Home Health Profit Margins Projected to Remain Strong in 2021

Margins for Medicare-certified home health agencies are projected to remain strong in 2021, despite ongoing challenges tied to the COVID-19 pandemic and the shift to the Patient-Driven Groupings Model (PDGM).

Margins are anticipated to be so robust, in fact, that Congress should reduce the 2021 Medicare base payment rate for home health agencies by 5% going into next year. That’s according to the Medicare Payment Advisory Commission (MedPAC), which released its March report to Congress late Monday.

“Home health care can be a high-value benefit when it is appropriately and efficiently delivered,” MedPAC commissioners wrote in their report. “Medicare beneficiaries often prefer to receive care at home instead of in institutional settings, and home health care can be provided at lower costs than institutional care. However, Medicare’s payments for home health services are too high, and these overpayments diminish the service’s value as a substitute for more costly services.”

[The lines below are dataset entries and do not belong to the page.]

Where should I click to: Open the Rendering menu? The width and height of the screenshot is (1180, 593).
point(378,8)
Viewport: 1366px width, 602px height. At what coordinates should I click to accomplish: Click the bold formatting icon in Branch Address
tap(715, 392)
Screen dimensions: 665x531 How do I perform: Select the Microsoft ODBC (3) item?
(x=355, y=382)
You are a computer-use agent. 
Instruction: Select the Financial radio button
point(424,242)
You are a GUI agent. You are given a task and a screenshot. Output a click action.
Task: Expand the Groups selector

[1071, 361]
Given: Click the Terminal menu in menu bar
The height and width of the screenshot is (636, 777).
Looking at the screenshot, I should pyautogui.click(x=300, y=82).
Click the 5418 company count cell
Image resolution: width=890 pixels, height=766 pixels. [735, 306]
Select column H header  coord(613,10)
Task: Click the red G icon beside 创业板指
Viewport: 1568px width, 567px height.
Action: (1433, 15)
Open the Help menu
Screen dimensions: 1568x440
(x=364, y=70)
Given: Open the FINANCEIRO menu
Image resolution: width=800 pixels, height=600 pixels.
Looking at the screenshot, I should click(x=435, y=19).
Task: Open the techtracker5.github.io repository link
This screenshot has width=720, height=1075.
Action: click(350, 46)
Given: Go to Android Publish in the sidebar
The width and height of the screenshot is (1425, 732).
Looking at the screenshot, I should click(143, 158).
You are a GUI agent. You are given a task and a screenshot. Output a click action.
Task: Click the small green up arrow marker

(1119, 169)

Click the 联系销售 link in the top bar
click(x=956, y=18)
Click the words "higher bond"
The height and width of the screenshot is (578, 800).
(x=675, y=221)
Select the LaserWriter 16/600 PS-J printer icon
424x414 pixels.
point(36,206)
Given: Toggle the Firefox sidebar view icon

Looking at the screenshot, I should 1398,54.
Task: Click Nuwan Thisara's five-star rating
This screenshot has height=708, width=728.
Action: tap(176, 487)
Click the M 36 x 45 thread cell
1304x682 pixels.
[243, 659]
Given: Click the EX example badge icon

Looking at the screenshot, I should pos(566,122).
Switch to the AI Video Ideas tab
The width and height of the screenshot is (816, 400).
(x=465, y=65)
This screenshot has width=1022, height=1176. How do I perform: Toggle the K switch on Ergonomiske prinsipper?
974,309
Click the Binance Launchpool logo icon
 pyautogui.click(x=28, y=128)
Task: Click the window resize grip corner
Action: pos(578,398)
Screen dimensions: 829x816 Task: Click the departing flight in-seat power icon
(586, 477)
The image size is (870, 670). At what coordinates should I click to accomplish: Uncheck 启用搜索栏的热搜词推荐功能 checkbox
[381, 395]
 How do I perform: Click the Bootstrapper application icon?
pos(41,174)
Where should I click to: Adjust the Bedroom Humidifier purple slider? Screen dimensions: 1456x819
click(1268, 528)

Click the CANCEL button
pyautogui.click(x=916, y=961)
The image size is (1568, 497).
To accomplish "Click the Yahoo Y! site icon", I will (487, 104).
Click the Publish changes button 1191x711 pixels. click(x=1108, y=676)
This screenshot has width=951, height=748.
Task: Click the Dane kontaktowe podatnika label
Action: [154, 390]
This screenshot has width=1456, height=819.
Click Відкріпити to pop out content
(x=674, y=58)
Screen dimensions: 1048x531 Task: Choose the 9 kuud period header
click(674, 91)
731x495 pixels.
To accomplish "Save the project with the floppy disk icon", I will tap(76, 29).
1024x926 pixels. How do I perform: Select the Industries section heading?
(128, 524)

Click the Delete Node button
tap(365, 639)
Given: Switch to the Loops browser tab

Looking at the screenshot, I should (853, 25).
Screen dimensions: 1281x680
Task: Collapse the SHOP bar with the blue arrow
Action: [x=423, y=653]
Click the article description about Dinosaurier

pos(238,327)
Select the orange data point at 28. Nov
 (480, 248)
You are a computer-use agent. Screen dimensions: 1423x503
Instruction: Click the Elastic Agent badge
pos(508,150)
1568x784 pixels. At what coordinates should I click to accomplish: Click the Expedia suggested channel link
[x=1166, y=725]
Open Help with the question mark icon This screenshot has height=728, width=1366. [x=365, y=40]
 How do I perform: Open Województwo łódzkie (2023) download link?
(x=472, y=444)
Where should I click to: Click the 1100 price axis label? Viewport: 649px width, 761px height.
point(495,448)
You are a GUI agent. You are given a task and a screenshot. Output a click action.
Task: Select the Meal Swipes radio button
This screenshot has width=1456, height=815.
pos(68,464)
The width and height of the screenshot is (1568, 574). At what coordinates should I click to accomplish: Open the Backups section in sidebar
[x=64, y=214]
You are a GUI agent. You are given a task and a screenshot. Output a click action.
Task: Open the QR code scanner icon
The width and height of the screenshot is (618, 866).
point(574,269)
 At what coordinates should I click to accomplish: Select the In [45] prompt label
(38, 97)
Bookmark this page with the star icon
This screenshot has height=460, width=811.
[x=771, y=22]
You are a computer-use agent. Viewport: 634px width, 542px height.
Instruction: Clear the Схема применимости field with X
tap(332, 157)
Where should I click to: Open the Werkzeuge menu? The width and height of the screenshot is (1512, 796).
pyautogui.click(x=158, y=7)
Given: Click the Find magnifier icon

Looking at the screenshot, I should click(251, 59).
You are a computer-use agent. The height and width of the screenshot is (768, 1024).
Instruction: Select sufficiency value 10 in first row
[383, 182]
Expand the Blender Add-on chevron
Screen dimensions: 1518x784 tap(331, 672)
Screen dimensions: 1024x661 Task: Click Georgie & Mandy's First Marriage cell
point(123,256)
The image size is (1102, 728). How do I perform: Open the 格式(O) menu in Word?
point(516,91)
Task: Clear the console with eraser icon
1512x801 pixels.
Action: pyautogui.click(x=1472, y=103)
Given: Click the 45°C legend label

Established by the Balanced Budget Act of 1997, MedPAC is an independent agency formed to advise Congress on issues affecting the Medicare program. It has no lawmaking or regulatory power itself, but the federal government frequently uses the body’s reports as guides during the decision-making process.

MedPAC’s March report is mostly based on 2019 numbers due to standard data lags. Its forward-looking projections do supposedly take into account the 2020 implementation of PDGM and the public health emergency (PHE).

“Though the PHE was a disruption for [home health agencies], the emergency has not significantly changed the financial outlook or service delivery practices of the industry,” the MedPAC report states.


About 3.3 million Medicare fee-for-service beneficiaries received care from a home health provider in 2019, with Medicare spending $17.8 billion on those services. Over 11,300 agencies participated in Medicare that year.

As far as past financial figures, the aggregate fee-for-service (FFS) Medicare margin for freestanding home health agencies was 15.8% in 2019, according to MedPAC. Margins ranged from as low as 3% to 24.5%.

Generally, for-profit home health agencies had higher margins than nonprofit providers, with urban agencies typically having higher margins than their rural peers. Additionally, agencies with higher volume levels often had better financial results, likely reflecting the economies of scale possible for larger operations.

For example, margins for agencies in the bottom quintile of episode volume averaged 9.8%, compared with a 17.4% average margin for organizations in the top quintile, MedPAC noted.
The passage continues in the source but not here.